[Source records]
-=-=-=-=-

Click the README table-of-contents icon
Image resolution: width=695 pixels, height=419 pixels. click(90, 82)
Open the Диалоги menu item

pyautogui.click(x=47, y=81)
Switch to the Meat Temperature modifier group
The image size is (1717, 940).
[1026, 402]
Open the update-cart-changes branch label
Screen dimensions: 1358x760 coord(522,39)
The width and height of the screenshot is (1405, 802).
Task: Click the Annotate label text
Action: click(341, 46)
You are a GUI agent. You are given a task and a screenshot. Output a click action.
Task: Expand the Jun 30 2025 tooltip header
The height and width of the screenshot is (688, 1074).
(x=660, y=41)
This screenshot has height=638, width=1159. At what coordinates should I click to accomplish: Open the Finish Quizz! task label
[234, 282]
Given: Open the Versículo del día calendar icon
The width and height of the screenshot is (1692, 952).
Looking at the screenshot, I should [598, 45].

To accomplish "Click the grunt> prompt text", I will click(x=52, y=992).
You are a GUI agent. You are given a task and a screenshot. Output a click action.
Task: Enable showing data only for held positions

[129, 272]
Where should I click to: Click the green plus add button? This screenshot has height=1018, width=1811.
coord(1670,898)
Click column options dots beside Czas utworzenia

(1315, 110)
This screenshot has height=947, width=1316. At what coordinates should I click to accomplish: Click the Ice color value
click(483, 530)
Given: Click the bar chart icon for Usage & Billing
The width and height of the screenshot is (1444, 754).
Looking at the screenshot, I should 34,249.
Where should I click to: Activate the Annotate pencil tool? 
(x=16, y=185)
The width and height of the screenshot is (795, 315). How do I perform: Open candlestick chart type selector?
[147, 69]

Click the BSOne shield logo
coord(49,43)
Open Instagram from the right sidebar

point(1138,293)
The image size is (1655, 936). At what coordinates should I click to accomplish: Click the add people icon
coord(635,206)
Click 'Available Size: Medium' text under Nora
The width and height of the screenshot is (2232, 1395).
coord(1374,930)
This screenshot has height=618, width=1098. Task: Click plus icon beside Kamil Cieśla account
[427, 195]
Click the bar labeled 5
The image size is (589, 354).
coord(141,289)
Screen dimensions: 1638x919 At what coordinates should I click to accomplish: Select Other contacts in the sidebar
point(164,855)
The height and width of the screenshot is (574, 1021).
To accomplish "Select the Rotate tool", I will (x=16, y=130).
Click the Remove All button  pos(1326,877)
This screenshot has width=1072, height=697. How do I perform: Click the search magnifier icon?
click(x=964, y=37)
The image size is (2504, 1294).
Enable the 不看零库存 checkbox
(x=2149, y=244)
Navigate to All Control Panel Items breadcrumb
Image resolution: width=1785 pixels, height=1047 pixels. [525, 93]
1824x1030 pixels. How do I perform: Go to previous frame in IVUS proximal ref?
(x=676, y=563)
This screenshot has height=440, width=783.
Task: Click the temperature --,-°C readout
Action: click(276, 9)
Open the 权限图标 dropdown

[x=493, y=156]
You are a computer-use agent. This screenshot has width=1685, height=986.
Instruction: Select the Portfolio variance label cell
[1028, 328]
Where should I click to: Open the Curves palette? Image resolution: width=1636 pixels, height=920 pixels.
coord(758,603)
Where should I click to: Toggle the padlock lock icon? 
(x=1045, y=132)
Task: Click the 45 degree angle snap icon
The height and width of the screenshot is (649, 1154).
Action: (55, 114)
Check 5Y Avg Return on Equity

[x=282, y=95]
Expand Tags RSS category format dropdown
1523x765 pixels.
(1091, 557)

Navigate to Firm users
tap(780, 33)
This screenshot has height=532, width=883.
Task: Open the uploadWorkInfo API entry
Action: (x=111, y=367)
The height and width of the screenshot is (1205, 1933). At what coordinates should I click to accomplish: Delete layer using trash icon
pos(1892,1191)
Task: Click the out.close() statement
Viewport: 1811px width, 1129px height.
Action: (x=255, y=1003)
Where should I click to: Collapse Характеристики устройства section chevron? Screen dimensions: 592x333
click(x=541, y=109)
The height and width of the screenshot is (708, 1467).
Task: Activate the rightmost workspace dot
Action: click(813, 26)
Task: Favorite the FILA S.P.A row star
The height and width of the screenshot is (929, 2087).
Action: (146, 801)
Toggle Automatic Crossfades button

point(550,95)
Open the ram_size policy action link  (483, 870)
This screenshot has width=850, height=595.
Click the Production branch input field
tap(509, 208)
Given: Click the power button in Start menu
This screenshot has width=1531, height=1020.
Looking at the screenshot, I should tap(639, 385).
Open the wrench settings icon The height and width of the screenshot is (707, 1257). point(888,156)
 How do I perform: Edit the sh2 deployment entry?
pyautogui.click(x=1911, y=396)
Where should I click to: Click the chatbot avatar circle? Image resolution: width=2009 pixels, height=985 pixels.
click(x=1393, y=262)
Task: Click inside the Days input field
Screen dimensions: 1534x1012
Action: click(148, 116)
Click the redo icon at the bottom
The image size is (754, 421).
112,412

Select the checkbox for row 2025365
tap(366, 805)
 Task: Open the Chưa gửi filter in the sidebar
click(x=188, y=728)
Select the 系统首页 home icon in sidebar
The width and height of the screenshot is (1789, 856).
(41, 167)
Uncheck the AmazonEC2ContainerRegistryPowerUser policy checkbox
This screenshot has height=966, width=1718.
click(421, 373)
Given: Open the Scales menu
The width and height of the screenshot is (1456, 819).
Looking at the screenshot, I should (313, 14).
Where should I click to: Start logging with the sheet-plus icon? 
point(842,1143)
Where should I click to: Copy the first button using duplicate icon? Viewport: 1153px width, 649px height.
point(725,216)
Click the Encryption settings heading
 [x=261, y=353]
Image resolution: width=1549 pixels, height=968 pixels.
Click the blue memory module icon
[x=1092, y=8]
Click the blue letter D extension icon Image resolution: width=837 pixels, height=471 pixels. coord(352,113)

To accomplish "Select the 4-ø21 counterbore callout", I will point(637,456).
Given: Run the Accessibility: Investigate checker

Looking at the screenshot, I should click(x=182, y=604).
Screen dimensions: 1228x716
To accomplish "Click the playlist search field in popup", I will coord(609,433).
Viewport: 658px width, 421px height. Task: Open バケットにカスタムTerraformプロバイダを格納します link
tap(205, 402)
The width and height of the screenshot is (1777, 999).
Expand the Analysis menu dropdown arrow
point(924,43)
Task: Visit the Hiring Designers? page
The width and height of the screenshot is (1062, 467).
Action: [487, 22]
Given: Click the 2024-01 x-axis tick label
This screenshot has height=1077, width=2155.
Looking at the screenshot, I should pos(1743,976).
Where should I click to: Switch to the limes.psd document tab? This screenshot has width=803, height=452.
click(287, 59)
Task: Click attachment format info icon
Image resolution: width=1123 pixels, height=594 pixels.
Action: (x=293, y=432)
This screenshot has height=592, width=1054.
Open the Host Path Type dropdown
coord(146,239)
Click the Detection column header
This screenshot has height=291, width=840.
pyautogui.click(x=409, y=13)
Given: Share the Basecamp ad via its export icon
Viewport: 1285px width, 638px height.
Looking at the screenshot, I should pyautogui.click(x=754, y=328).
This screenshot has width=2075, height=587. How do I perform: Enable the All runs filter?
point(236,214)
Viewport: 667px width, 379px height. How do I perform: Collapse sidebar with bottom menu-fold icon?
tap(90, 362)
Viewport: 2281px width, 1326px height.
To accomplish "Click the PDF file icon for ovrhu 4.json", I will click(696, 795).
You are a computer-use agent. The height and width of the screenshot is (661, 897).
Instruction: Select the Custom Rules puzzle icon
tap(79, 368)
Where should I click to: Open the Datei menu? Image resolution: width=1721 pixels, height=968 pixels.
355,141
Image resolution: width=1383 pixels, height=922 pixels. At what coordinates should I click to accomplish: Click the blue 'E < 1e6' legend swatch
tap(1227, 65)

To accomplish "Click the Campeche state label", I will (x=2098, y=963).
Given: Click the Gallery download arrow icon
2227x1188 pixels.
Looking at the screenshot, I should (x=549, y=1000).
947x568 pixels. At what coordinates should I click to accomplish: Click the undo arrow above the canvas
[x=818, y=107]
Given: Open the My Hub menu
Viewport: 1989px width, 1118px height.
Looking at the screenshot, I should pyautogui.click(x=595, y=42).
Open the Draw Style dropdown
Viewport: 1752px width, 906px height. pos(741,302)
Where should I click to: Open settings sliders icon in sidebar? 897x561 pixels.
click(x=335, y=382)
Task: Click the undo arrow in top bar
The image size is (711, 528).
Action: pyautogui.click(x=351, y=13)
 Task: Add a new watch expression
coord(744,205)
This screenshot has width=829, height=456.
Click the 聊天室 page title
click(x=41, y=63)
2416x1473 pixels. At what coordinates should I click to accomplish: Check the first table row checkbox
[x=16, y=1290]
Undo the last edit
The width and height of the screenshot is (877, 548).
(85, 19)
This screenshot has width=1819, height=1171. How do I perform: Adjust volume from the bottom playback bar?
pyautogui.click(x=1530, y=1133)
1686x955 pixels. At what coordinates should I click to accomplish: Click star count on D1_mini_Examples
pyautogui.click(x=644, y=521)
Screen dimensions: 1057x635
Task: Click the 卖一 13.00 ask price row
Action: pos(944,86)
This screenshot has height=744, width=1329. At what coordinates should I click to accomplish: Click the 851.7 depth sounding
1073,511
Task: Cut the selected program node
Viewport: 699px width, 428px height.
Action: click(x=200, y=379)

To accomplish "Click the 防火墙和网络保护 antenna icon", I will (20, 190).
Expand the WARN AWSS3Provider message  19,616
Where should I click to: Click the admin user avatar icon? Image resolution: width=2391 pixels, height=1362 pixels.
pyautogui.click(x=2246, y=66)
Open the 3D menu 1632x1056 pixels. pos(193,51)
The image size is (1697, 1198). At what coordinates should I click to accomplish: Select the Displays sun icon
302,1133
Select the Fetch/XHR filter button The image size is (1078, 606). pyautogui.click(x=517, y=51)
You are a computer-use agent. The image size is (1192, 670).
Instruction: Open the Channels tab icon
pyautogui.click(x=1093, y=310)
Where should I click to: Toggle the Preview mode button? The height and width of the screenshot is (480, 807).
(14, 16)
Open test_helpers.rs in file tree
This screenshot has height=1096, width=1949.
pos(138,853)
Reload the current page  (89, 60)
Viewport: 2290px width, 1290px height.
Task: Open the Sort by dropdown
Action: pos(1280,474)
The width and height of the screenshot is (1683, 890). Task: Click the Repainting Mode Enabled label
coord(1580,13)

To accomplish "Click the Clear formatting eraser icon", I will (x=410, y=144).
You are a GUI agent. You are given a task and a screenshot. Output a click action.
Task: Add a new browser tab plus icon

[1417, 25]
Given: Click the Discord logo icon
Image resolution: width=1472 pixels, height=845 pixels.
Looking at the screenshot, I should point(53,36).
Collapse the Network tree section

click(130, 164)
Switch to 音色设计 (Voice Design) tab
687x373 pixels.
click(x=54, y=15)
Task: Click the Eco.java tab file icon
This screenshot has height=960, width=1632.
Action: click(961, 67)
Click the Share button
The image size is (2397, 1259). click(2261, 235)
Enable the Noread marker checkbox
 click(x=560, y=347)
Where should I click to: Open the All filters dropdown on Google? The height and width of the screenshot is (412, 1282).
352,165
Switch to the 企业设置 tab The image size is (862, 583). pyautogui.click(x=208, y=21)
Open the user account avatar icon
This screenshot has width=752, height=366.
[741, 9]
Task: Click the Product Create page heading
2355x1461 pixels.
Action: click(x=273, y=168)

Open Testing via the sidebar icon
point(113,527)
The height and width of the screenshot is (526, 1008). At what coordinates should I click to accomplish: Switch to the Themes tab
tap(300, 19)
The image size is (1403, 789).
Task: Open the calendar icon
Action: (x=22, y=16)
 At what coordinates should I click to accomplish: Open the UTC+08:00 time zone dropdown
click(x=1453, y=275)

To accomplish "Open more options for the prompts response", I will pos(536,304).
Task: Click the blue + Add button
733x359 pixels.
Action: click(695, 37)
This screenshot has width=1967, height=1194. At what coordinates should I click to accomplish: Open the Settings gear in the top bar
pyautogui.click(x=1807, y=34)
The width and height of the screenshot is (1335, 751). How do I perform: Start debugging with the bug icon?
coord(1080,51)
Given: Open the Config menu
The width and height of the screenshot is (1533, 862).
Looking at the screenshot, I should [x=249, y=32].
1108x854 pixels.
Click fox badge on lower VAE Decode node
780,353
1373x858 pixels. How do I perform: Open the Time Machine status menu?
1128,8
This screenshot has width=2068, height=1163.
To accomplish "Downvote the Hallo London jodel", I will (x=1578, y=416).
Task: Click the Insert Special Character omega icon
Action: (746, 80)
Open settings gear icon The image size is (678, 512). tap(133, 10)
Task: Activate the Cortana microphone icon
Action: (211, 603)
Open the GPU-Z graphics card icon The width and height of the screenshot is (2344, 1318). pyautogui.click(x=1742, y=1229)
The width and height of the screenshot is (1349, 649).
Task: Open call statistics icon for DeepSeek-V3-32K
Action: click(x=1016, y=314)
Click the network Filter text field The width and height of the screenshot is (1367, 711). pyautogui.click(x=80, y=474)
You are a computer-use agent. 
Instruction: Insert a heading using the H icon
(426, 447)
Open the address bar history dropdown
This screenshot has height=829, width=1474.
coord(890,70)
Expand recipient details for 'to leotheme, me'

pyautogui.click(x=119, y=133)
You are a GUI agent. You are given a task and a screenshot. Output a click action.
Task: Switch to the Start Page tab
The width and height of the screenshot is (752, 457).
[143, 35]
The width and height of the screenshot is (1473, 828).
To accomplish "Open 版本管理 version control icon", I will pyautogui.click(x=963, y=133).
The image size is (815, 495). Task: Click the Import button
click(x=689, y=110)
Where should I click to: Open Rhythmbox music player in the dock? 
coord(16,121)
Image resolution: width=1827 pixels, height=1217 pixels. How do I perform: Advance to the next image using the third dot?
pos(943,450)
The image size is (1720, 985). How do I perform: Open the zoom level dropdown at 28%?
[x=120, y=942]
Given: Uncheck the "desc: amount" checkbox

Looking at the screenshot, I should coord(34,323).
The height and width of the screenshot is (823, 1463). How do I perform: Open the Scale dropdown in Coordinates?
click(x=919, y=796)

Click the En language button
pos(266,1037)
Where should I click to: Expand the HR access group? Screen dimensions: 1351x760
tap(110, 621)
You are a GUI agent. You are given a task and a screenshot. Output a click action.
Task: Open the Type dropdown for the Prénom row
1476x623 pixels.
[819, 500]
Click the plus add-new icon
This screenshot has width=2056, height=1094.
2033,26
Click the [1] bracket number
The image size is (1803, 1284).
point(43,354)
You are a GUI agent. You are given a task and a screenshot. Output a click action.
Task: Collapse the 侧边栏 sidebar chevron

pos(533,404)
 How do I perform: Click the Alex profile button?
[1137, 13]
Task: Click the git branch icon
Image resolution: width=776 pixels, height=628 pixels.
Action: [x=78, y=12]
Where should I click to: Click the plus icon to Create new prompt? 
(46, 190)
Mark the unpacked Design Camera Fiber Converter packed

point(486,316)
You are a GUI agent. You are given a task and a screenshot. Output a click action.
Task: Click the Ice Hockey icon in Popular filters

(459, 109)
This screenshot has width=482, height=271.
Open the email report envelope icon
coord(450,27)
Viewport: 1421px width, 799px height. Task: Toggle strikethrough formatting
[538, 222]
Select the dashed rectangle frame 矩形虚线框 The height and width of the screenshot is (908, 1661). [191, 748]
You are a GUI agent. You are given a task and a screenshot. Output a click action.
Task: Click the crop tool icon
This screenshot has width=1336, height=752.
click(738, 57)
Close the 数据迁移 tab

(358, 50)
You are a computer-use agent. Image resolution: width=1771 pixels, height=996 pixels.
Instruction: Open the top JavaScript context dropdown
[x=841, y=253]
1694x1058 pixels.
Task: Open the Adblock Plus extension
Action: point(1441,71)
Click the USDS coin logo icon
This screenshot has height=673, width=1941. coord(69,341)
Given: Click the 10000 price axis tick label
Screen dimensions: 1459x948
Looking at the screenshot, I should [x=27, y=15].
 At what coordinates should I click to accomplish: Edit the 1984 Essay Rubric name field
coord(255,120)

-=-=-=-=-

When a line of the records includes "header", that line belongs in the answer.

Task: Expand the Jun 30 2025 tooltip header
Click the Detection column header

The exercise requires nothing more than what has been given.